**What is needed**
Reproduce the full article on biohybrid robotics below word for word.

+++ Excerpt to read +++

Animals have long served as inspiration for robotics. However, many of the mechanical properties, physical capabilities, and the behavioral flexibility seen in animals have yet to be achieved in robotic platforms. Enter biohybrid robotics—artificially engineered structures combined with living bio-systems.
Victoria Webster-Wood, an assistant professor of mechanical engineering, will lead a team of researchers across Carnegie Mellon University, Northwestern University, and The Georgia Institute of Technology to improve the strength, lifespan, and control of biohybrid actuators. The team received a $6.25 million Multidisciplinary University Research Initiative (MURI) grant from the Department of Defense.
“The MURI allows us to bring together a diverse transdisciplinary team spanning materials, biomedical engineering, mechanical engineering, computer science, and electrical engineering to tackle challenging problems in biohybrid systems,” said Jonathan Rivnay, a professor of biomedical engineering at Northwestern University.
Over the course of five years, the project aims to identify how to combine living materials, protein-based materials, and engineered materials to build larger scale, self-sustaining bio-actuators; understand how to keep these materials alive in a real-world environment, and determine how to leverage computational design strategies to improve peak performance.
“Right now our bio-hybrid robots run around in petri dishes and in sterile incubators,” explained Webster-Wood. “Through this project we hope to leverage our understanding of living muscle to create stronger, more useful muscle-based actuators.”
Through this project we hope to leverage our understanding of living muscle to create stronger, more useful muscle-based actuators.Vickie Webster-Wood, Assistant Professor, Mechanical Engineering
Biohybrid actuators will make it possible for future robots to grow, develop, and heal as they operate in the real world. The nature of the material will make them biodegradable and sustainable.
“This research lays the foundation to move these actuators to translation,” said Webster-Wood. “We hope to get living muscle-based actuators to the point where they are reliable and predictable enough that someone can select one, just like they would a motor, and put them to use in a robot.”
With support from researchers across labs at the Department of Defense and the Department of Energy, the team intends to keep the idea “how do we move toward translation” at the center of the project to make sure that their work is constantly progressing toward real-world use.
“Building sustainable, long-lived, and bio-inspired robotics is one of the grand engineering challenges of the next many decades. This award is a significant step forward to build systems that seem almost impossible,” emphasized Josiah Hester, an associate professor of interactive computing and computer science at Georgia Institute of Technology. “This project will build a foundation of scientific knowledge and valuable tools and systems for these future bio-bots. I can’t wait to get started.”

+++ Given entries +++

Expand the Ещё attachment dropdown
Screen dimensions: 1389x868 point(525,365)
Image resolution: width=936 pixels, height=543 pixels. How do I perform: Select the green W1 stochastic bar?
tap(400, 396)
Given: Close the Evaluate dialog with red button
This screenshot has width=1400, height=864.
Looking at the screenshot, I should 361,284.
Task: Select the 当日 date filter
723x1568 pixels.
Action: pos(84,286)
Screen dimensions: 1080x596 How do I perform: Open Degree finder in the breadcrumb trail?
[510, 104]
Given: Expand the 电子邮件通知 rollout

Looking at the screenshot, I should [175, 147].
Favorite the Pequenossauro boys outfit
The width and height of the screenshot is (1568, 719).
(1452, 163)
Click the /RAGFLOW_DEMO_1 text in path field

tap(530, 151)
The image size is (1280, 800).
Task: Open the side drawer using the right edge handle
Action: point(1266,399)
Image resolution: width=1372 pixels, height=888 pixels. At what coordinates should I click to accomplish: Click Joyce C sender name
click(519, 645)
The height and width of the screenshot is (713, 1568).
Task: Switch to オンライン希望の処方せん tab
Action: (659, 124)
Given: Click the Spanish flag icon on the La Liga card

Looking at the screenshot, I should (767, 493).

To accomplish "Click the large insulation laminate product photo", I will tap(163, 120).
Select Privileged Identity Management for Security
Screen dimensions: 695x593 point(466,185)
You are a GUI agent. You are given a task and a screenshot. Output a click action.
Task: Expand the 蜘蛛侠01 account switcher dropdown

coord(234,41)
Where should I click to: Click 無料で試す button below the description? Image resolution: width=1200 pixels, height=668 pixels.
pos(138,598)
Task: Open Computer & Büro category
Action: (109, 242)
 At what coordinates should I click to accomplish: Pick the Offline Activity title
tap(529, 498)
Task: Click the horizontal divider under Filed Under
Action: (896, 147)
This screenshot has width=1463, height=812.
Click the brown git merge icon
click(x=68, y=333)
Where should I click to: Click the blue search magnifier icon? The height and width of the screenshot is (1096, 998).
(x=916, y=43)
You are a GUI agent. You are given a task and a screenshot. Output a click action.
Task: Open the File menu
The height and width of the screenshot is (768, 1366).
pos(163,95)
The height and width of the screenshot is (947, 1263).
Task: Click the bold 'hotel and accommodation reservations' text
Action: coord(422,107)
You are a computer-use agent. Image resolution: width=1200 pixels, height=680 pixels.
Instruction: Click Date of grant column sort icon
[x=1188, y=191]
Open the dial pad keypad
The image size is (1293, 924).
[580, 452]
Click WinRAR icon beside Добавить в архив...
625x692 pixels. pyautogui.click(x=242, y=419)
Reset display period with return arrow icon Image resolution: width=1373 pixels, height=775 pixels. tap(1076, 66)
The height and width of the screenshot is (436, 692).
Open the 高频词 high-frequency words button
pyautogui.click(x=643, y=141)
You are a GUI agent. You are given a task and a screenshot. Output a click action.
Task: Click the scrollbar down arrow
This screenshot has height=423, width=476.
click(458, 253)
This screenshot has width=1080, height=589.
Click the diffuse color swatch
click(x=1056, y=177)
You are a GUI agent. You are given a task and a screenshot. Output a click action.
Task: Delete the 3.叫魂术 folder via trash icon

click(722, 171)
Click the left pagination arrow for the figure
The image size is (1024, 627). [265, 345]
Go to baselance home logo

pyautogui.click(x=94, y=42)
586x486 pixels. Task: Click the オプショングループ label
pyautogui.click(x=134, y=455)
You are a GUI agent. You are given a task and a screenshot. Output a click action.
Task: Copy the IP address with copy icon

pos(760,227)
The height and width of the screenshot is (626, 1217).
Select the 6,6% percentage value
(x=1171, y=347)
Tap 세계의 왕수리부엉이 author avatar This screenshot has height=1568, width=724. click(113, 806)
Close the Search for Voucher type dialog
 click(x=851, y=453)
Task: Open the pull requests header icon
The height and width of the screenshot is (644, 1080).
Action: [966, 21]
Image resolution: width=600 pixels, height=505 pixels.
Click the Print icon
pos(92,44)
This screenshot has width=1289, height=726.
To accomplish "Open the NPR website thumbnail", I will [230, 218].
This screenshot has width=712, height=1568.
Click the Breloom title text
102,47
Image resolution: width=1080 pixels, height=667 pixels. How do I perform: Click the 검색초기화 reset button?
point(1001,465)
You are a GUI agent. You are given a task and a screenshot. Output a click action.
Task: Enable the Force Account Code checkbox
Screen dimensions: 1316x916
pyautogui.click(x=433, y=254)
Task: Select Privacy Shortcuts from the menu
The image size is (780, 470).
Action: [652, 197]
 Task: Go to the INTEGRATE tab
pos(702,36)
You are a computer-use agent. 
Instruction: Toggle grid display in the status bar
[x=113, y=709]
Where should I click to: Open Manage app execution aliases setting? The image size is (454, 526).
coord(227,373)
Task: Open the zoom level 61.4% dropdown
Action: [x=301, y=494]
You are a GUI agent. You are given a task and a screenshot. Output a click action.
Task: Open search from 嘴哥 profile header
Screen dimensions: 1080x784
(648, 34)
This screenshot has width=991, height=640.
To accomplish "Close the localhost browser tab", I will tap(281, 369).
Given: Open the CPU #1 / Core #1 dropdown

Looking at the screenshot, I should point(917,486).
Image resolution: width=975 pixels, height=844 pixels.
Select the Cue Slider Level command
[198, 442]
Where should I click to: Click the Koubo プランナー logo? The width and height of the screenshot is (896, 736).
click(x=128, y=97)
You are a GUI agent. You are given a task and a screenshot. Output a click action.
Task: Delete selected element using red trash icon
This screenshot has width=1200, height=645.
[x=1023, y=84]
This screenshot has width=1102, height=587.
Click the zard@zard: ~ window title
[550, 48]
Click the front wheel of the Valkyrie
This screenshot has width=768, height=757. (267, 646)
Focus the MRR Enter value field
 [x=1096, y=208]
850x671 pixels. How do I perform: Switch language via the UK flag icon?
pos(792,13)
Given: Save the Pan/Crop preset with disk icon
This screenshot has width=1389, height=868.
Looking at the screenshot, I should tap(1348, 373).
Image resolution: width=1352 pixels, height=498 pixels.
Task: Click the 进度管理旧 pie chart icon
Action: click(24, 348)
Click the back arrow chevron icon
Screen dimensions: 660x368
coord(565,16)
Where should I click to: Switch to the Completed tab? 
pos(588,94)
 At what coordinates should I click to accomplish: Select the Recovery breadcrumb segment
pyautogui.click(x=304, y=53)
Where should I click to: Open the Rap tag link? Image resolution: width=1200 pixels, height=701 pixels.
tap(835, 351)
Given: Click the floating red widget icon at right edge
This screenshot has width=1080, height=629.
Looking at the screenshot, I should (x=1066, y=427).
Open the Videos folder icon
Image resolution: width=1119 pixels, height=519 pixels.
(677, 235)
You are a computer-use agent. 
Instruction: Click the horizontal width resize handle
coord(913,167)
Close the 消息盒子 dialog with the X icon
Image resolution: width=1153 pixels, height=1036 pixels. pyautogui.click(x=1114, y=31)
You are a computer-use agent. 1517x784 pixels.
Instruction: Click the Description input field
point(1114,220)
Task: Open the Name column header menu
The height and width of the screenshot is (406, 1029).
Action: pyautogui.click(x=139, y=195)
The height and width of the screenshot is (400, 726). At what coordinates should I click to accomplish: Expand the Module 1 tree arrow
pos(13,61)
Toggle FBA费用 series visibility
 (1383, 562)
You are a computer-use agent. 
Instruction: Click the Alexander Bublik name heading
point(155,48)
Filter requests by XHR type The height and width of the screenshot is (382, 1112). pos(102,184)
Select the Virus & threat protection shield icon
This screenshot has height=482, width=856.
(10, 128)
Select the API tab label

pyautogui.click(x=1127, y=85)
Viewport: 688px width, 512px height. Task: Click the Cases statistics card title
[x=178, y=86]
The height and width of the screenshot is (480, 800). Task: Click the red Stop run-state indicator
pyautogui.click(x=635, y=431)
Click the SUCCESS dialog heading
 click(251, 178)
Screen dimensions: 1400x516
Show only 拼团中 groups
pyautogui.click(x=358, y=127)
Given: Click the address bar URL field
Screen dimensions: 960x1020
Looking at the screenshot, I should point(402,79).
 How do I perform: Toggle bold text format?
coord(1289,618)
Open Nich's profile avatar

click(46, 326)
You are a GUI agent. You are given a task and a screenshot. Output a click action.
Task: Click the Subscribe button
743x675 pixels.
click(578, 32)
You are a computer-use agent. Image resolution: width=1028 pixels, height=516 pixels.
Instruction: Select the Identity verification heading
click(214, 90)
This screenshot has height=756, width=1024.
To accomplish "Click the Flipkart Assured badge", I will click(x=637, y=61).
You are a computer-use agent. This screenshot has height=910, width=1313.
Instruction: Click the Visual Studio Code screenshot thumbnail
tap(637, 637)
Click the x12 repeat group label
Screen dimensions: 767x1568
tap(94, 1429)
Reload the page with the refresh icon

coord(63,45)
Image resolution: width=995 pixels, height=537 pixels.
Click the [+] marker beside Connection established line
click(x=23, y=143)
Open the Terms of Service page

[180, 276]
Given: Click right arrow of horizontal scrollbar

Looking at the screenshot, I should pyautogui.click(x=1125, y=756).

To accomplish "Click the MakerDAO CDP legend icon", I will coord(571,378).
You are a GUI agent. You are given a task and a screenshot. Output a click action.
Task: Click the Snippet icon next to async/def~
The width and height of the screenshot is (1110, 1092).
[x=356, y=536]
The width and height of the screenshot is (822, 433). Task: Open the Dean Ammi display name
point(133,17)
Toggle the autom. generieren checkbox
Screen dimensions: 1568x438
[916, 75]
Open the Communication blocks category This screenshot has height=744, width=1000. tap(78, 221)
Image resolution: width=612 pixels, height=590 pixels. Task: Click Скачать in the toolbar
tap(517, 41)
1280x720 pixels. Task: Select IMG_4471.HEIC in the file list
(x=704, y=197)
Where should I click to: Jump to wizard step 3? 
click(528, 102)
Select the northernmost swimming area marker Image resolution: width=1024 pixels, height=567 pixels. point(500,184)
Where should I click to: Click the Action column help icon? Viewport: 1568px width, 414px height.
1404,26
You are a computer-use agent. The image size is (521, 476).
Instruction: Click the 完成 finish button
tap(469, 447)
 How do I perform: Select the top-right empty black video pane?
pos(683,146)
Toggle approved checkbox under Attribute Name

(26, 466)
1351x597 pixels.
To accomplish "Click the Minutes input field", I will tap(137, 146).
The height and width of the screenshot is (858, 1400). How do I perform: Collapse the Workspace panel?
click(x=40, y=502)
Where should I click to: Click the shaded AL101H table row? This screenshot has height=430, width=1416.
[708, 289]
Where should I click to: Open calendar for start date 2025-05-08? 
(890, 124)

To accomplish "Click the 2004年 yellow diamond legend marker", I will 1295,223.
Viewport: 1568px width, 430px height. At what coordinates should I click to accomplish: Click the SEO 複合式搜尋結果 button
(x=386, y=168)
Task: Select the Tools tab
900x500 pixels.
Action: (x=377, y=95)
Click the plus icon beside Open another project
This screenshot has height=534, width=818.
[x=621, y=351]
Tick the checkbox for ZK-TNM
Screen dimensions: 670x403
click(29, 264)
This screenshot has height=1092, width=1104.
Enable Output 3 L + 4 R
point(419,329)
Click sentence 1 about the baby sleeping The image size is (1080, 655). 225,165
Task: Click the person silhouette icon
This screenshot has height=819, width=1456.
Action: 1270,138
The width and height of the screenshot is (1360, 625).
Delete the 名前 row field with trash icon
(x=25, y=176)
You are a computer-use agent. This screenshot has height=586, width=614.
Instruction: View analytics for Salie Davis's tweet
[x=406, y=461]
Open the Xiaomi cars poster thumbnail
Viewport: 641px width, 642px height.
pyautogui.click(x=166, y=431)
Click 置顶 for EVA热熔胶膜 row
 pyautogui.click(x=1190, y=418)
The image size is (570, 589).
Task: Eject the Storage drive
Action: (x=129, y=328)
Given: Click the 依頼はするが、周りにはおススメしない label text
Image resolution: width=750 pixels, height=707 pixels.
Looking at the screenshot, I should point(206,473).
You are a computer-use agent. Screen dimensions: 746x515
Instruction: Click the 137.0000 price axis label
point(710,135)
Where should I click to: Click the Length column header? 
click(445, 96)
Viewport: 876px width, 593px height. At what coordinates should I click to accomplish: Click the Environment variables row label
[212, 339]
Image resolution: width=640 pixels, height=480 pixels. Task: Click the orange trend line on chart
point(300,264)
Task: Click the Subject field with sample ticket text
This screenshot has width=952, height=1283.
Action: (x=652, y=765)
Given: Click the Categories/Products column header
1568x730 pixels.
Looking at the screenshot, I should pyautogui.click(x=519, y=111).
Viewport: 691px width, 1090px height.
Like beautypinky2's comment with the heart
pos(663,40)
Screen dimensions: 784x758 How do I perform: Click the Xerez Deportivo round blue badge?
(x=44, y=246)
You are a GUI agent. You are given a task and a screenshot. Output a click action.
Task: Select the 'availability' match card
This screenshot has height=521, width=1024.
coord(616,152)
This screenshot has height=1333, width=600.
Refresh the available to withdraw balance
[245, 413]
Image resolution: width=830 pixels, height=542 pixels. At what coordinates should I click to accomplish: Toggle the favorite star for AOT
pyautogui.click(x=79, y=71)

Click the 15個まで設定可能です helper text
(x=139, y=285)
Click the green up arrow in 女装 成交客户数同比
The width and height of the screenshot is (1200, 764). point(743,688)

+++

**Response for this exercise**
Animals have long served as inspiration for robotics. However, many of the mechanical properties, physical capabilities, and the behavioral flexibility seen in animals have yet to be achieved in robotic platforms. Enter biohybrid robotics—artificially engineered structures combined with living bio-systems.
Victoria Webster-Wood, an assistant professor of mechanical engineering, will lead a team of researchers across Carnegie Mellon University, Northwestern University, and The Georgia Institute of Technology to improve the strength, lifespan, and control of biohybrid actuators. The team received a $6.25 million Multidisciplinary University Research Initiative (MURI) grant from the Department of Defense.
“The MURI allows us to bring together a diverse transdisciplinary team spanning materials, biomedical engineering, mechanical engineering, computer science, and electrical engineering to tackle challenging problems in biohybrid systems,” said Jonathan Rivnay, a professor of biomedical engineering at Northwestern University.
Over the course of five years, the project aims to identify how to combine living materials, protein-based materials, and engineered materials to build larger scale, self-sustaining bio-actuators; understand how to keep these materials alive in a real-world environment, and determine how to leverage computational design strategies to improve peak performance.
“Right now our bio-hybrid robots run around in petri dishes and in sterile incubators,” explained Webster-Wood. “Through this project we hope to leverage our understanding of living muscle to create stronger, more useful muscle-based actuators.”
Through this project we hope to leverage our understanding of living muscle to create stronger, more useful muscle-based actuators.Vickie Webster-Wood, Assistant Professor, Mechanical Engineering
Biohybrid actuators will make it possible for future robots to grow, develop, and heal as they operate in the real world. The nature of the material will make them biodegradable and sustainable.
“This research lays the foundation to move these actuators to translation,” said Webster-Wood. “We hope to get living muscle-based actuators to the point where they are reliable and predictable enough that someone can select one, just like they would a motor, and put them to use in a robot.”
With support from researchers across labs at the Department of Defense and the Department of Energy, the team intends to keep the idea “how do we move toward translation” at the center of the project to make sure that their work is constantly progressing toward real-world use.
“Building sustainable, long-lived, and bio-inspired robotics is one of the grand engineering challenges of the next many decades. This award is a significant step forward to build systems that seem almost impossible,” emphasized Josiah Hester, an associate professor of interactive computing and computer science at Georgia Institute of Technology. “This project will build a foundation of scientific knowledge and valuable tools and systems for these future bio-bots. I can’t wait to get started.”